Analysis by the accountant suggested that uncertainty surrounding the outcome of Brexit talks had ‘probably reduced the appetite of some international investors’ – an important driver of the London property market.
Around a third of sales of newbuilt units is handled by international estate agents for overseas buyers.
London boroughs with high levels of EU-born residents might be vulnerable to sharper house price corrections in the aftermath of Brexit, too, as demand weakens amid lower inward migration.
Yet changes to financial regulation may have the biggest effect on demand in the London market.
With prices in the capital remaining disproportionately high, many people have only been able to get a foot onto London’s housing ladder with the aid of a substantial mortgage.
In 2014, over 20% of buyers in the capital took loans worth at least 4.5 times their income, up from around 5% a decade ago and double the rate for Britain as a whole.
New rules to bolster financial stability have dissuaded banks from lending too much at big multiples – and that’s what you need when prices are so out of kilter with the rest of the country.

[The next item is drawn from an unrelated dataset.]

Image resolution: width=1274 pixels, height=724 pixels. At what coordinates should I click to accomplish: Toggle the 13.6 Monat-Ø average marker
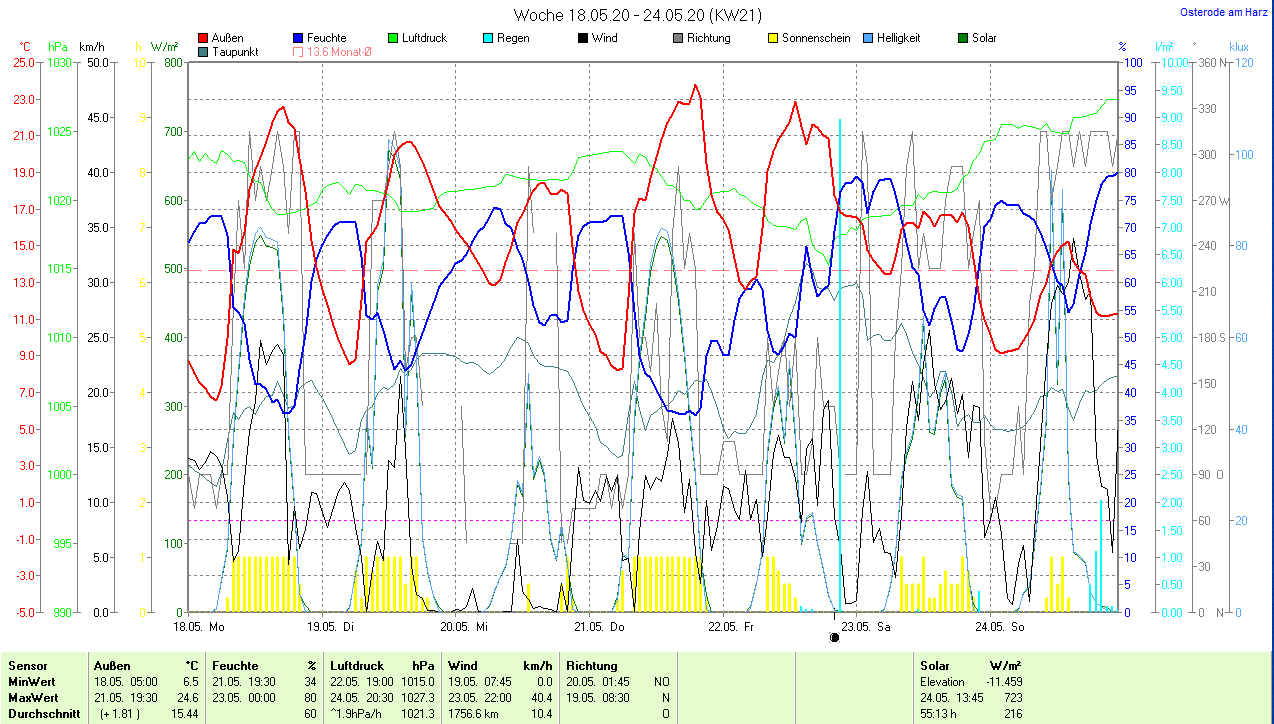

Unsurprisingly, since then first-time buyers have slumped by over a tenth in the capital, while rising elsewhere.
KPMG said house prices in London will continue to cool and the pace of growth will not recover above 5% for the next three years.
The accountancy group said that the housing market had been hit by changes to housing policy and economic developments that ‘call into question the sustainability of current relatively high valuations in the capital’.
And others agree. JLL, a property firm, expects annual house price growth in the capital of around 2% for the next five years.
So, while the rest of the country continues to enjoy rising prices, supported by ‘external factors’ according to the Halifax, London remains in splendid isolation.
And while Brexit uncertainty remains, I can’t see the London market returning to ‘normality’.
KPMG concurs with my view that the London housing market will ‘see a continued cooling in the short term, followed by a gradual rebound in the medium term’.
It’s been pointed out many times that London effectively has its own economy, more dynamic, more forward-looking and more entrepreneurial than that of the remainder of the British Isles.
Londoners have understandably patted themselves on the back, glowing with pride – and possibly a hint of superiority – at the success of their endeavours.
Now, perhaps, like a Hollywood mogul whose past has caught up with him, we are seeing the inevitable down-side of that Oscar-winning economic performance.